---
title: "TCGA Lung cancer"
output: html_notebook
---

##  1. Introduction
Lung cancer one of major cancers, accounting for [2.09 million deaths out of the 9.6 million total cancer deaths in 2018](https://www.who.int/en/news-room/fact-sheets/detail/cancer). There are two main types of lung cancer: small cell lung carcinoma (SCLC) and non-small cell lung carcinoma (NSCLC). NSCLC is responsible for 85–90% of lung cancer cases and its two largest subtypes are lung adenocarcinoma (LUAD) and lung squamous cell carcinoma (LUSC). 

LUAD develops in the periphery of the lungs and may be associated with smoking, but is the most common lung cancer type among non-smokers. In contrast, LUSC accounts for 25–30% of all total lung cancer cases while LUAD accounts for 40% of all total lung cancer cases.

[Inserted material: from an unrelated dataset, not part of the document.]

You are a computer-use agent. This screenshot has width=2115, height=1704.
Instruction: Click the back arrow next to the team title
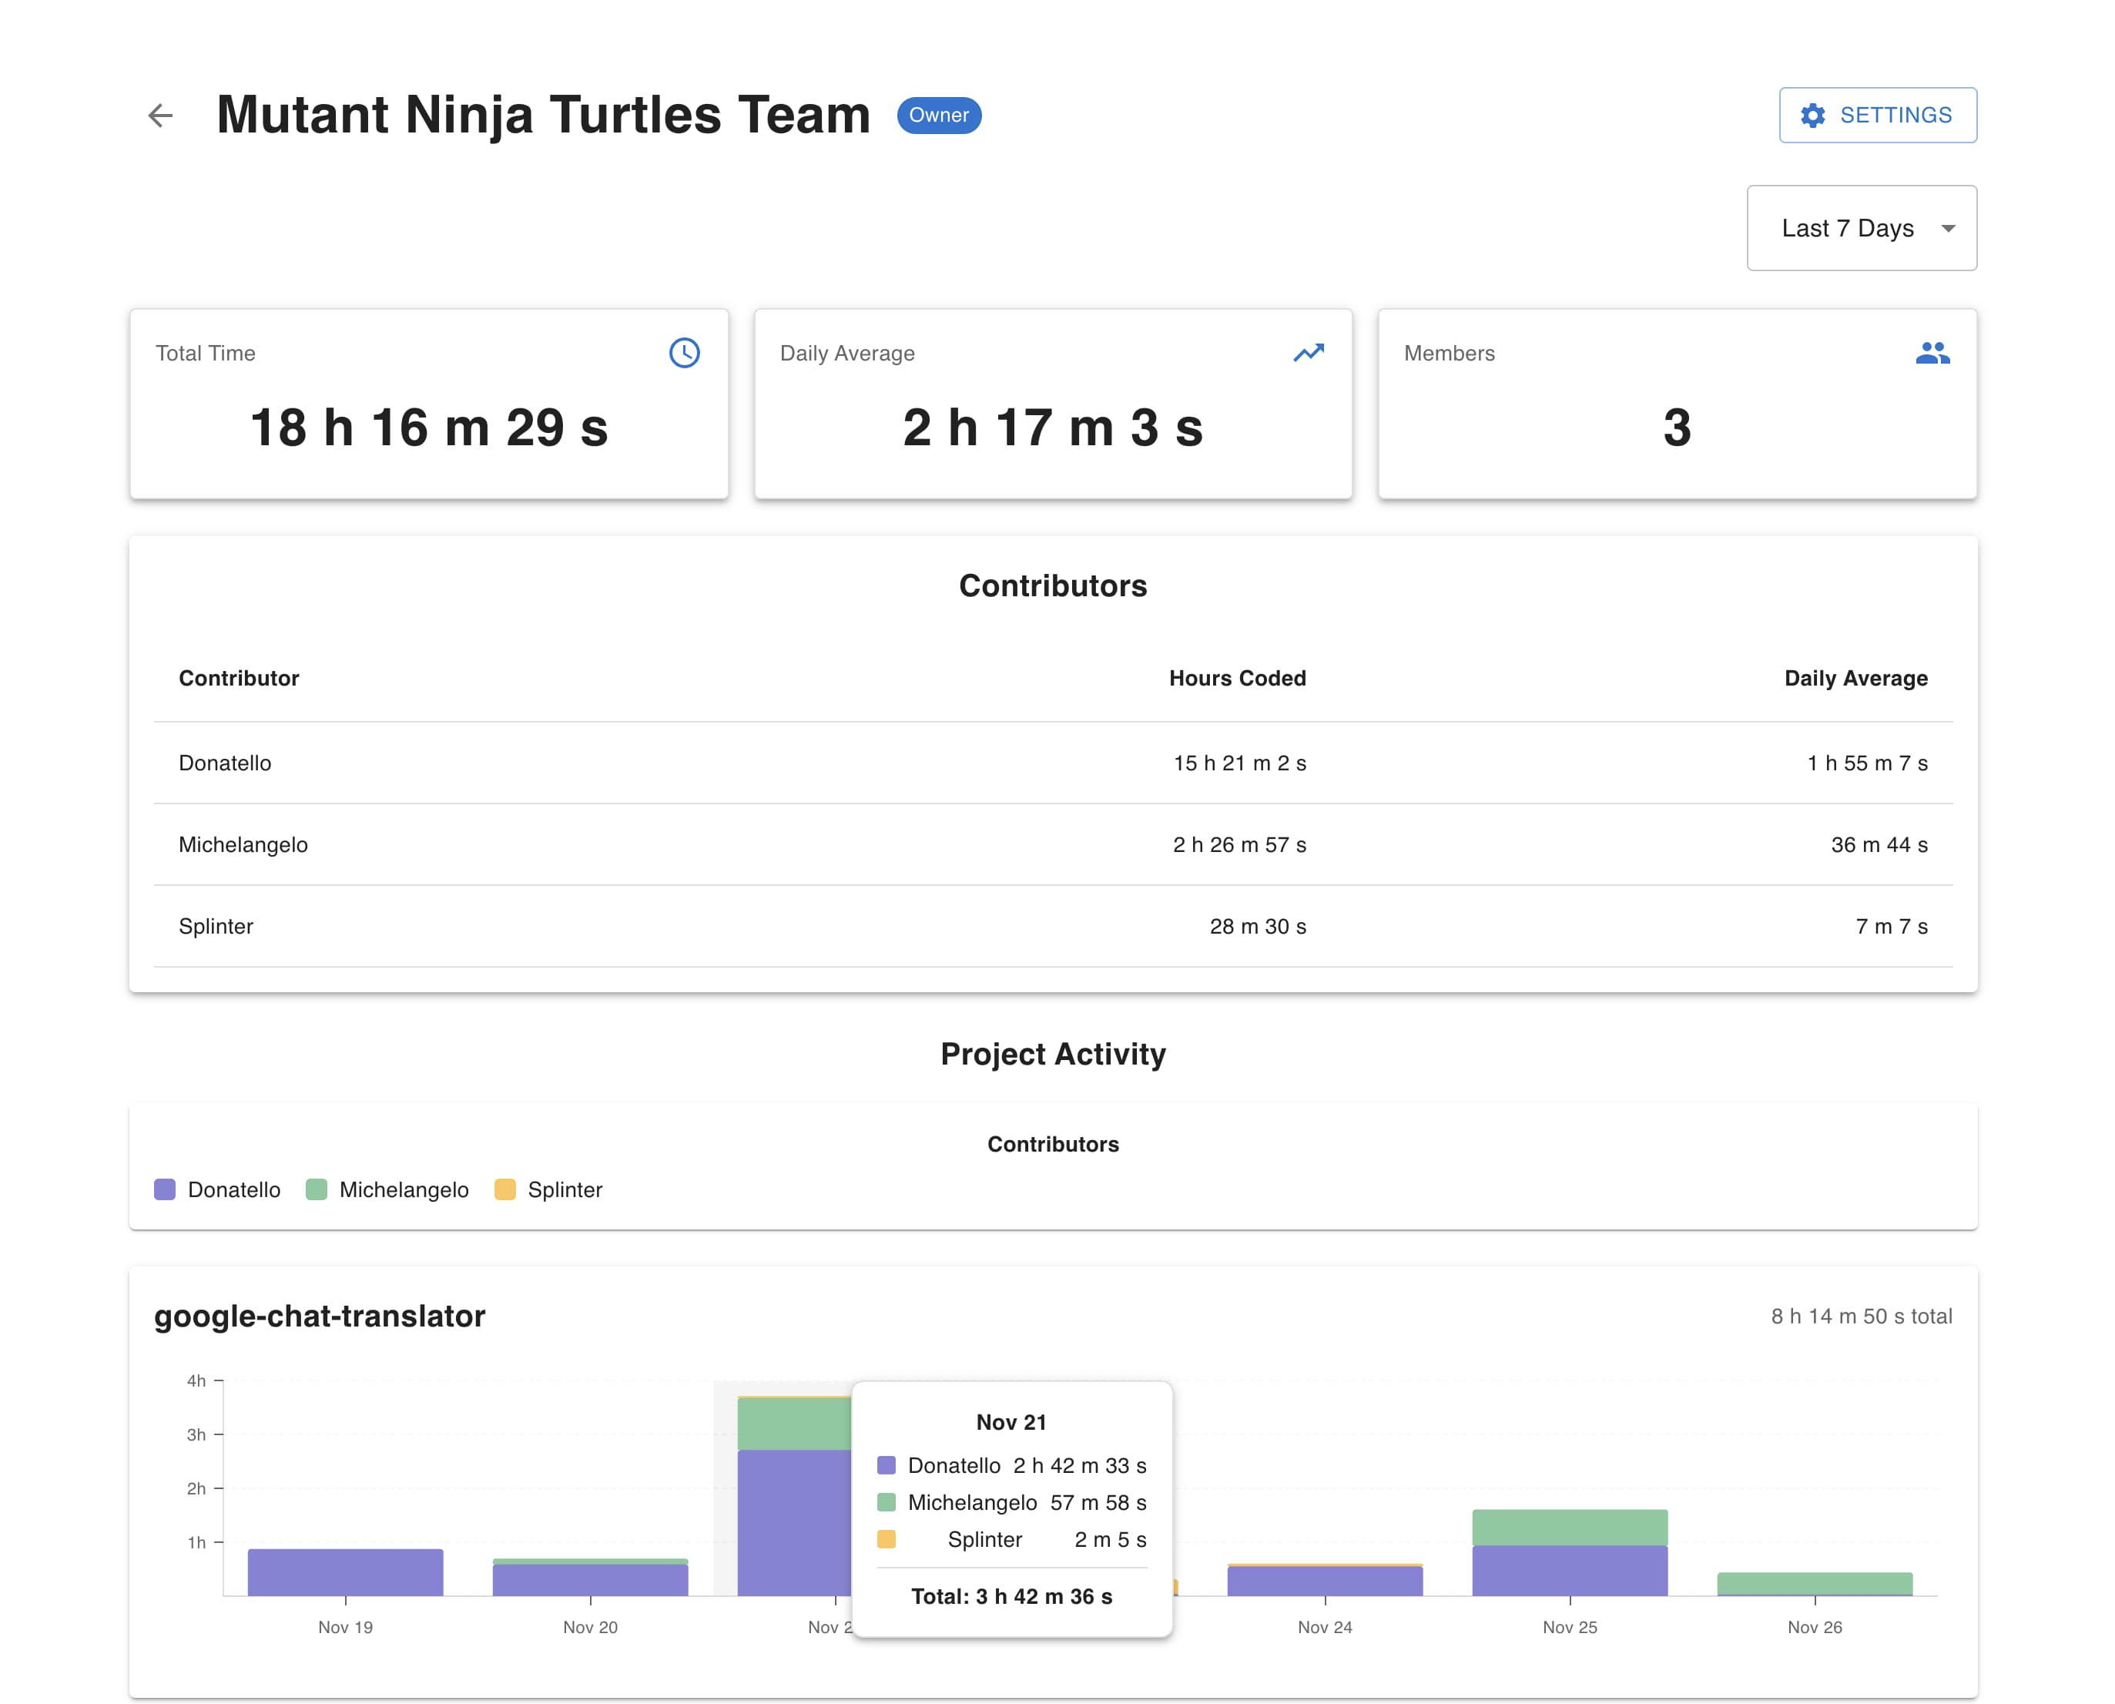pyautogui.click(x=160, y=115)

LUSC are likely to be found in the middle of the lungs and is associated with smoking. 

In this tutorial, we will explore the sample dataset of LUSC and LUAD from the The Cancer Genome Atlas (TCGA), a public resource for the genomic dataset. Here we use two types of lung cancers - LUAD and LUSC and will examine which information we can use for genomic analyses of lung cancers.

## 2. Explore your data
We will load a package and dataset for the tutorial.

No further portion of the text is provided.